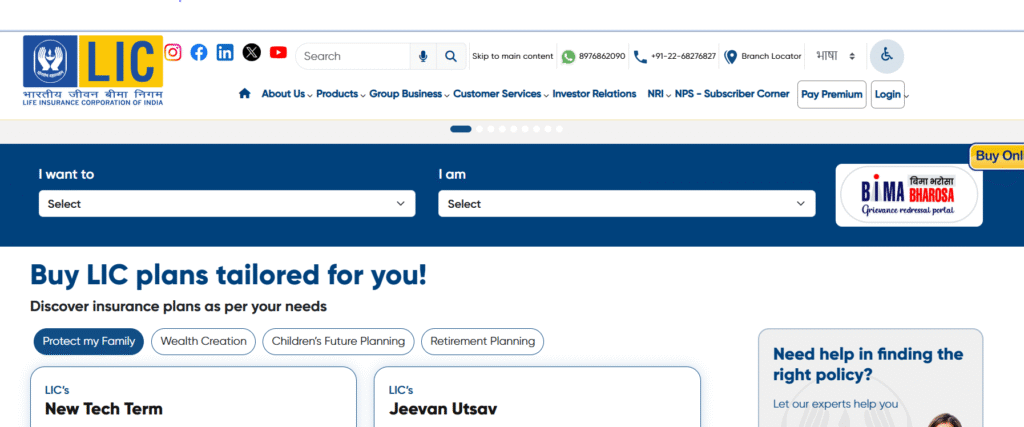The height and width of the screenshot is (427, 1024).
Task: Open the Customer Services menu
Action: pyautogui.click(x=500, y=94)
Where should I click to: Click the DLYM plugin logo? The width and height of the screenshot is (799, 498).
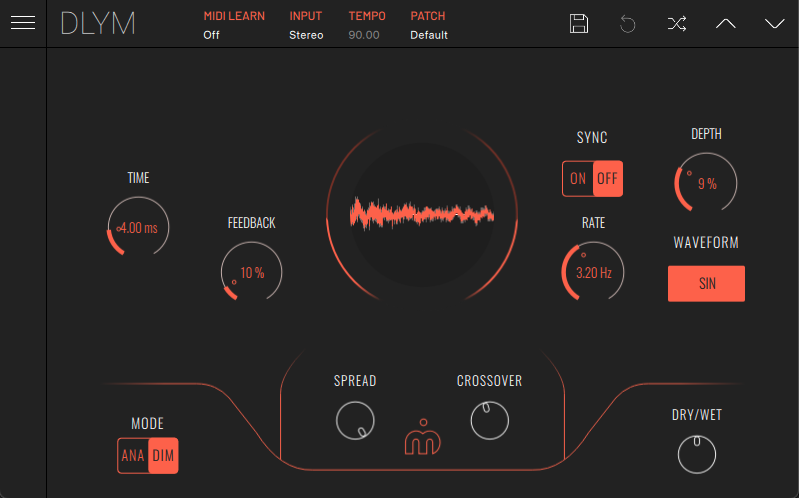coord(97,24)
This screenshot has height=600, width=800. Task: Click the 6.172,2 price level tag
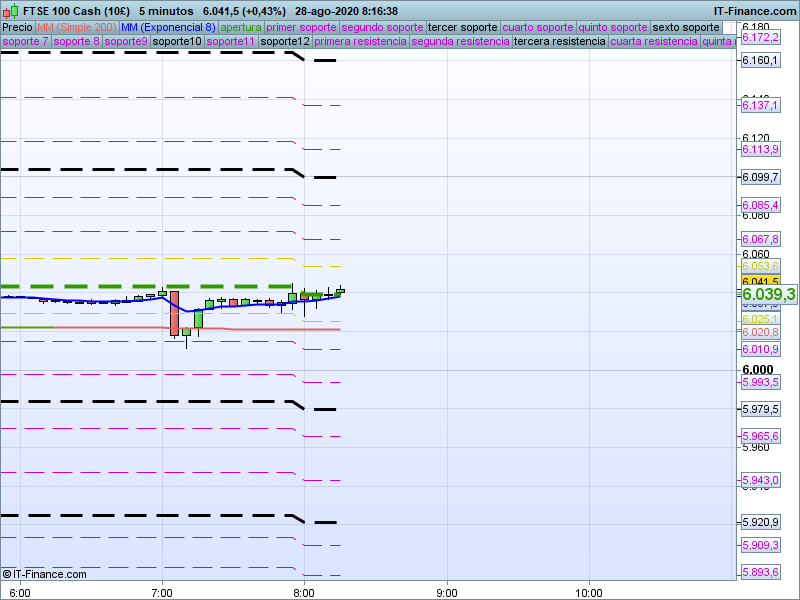760,37
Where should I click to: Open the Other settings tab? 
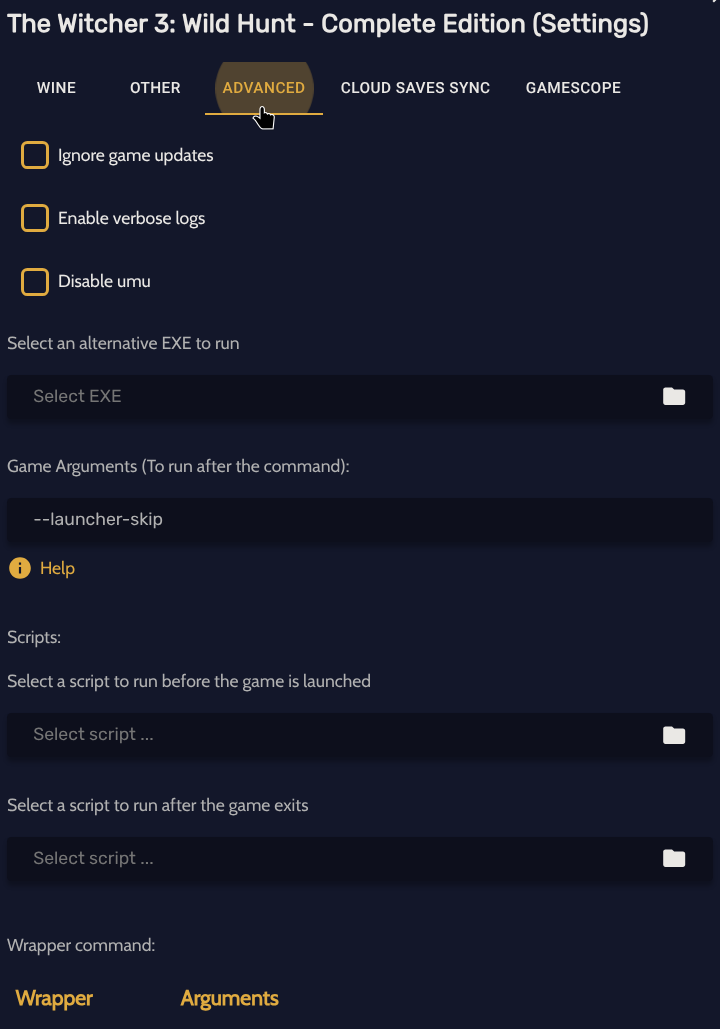coord(155,88)
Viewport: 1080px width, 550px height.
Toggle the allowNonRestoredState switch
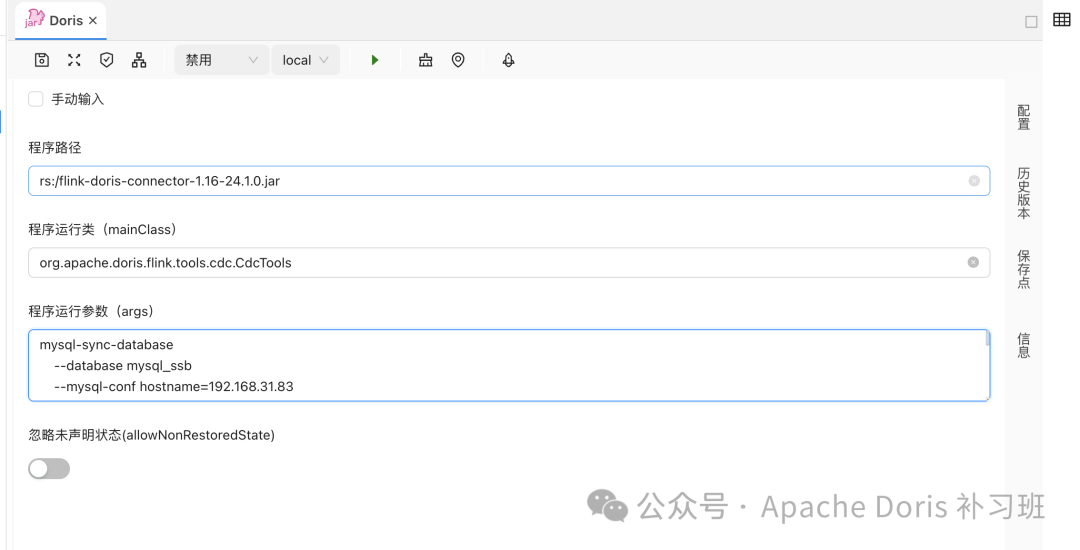click(49, 469)
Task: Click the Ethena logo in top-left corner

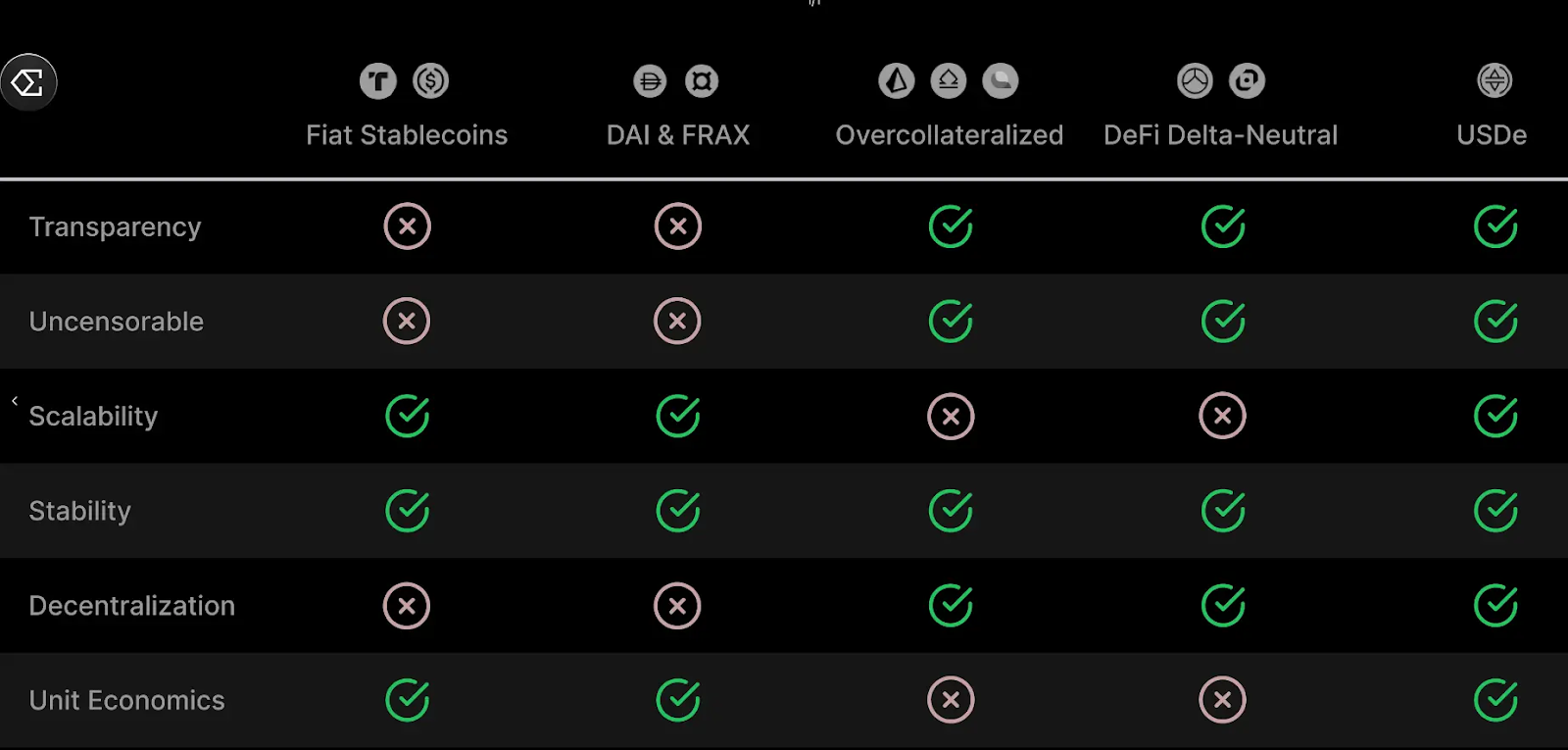Action: click(28, 82)
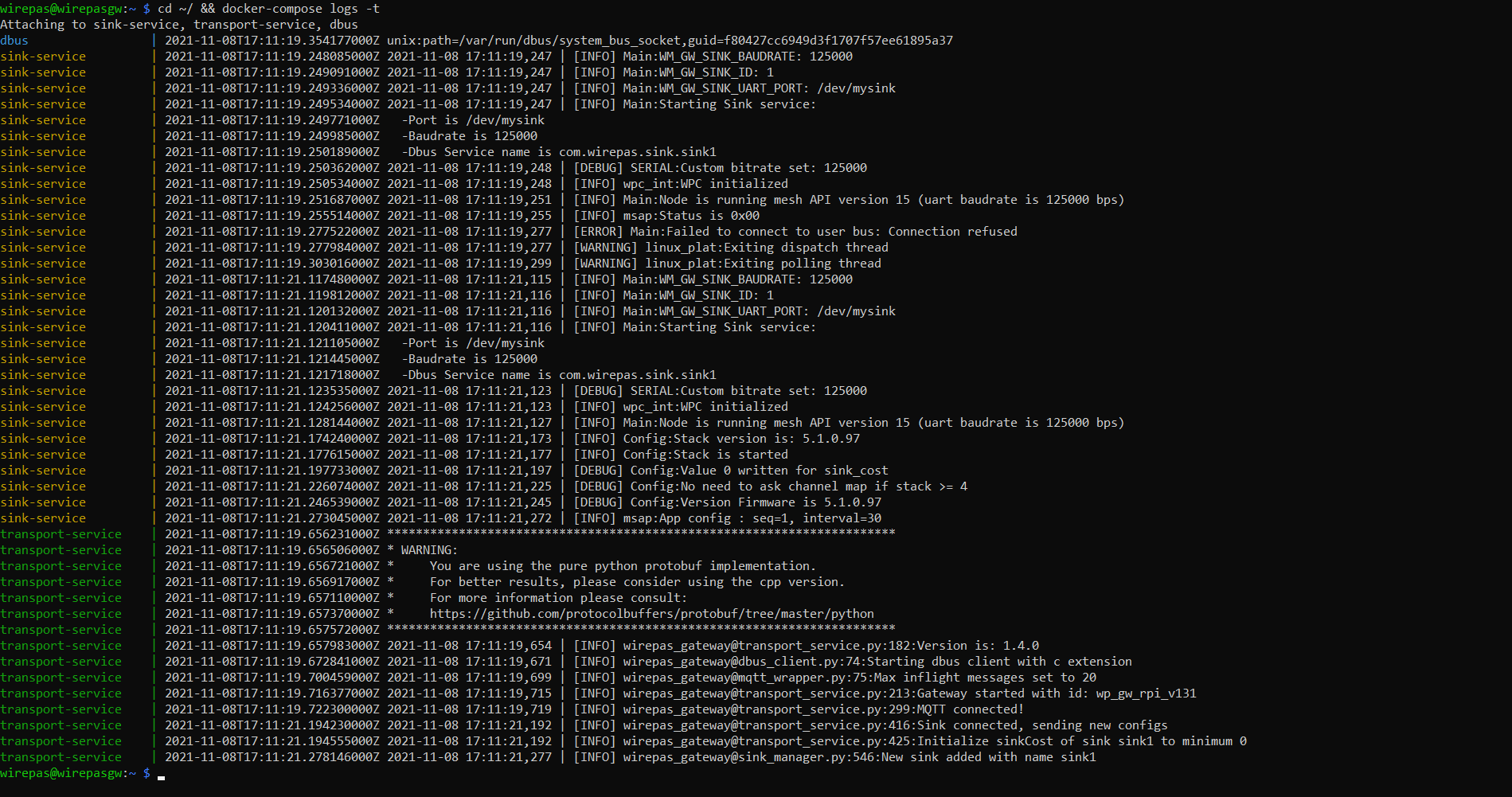
Task: Click the protobuf GitHub URL in the warning
Action: 651,614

• _Try it_:
Give again the lines from the line that contains "This screenshot has" through the last line of the material above, exactly and with both ends included. Omit the pictures.

• _Written solution_:
This screenshot has height=600, width=800. Task: Click the 6.172,2 price level tag
760,37
Where should I click to: Open the Other settings tab? 
coord(155,88)
Viewport: 1080px width, 550px height.
Toggle the allowNonRestoredState switch
click(49, 469)
Task: Click the Ethena logo in top-left corner

Action: click(28, 82)
Task: Click the protobuf GitHub URL in the warning
Action: 651,614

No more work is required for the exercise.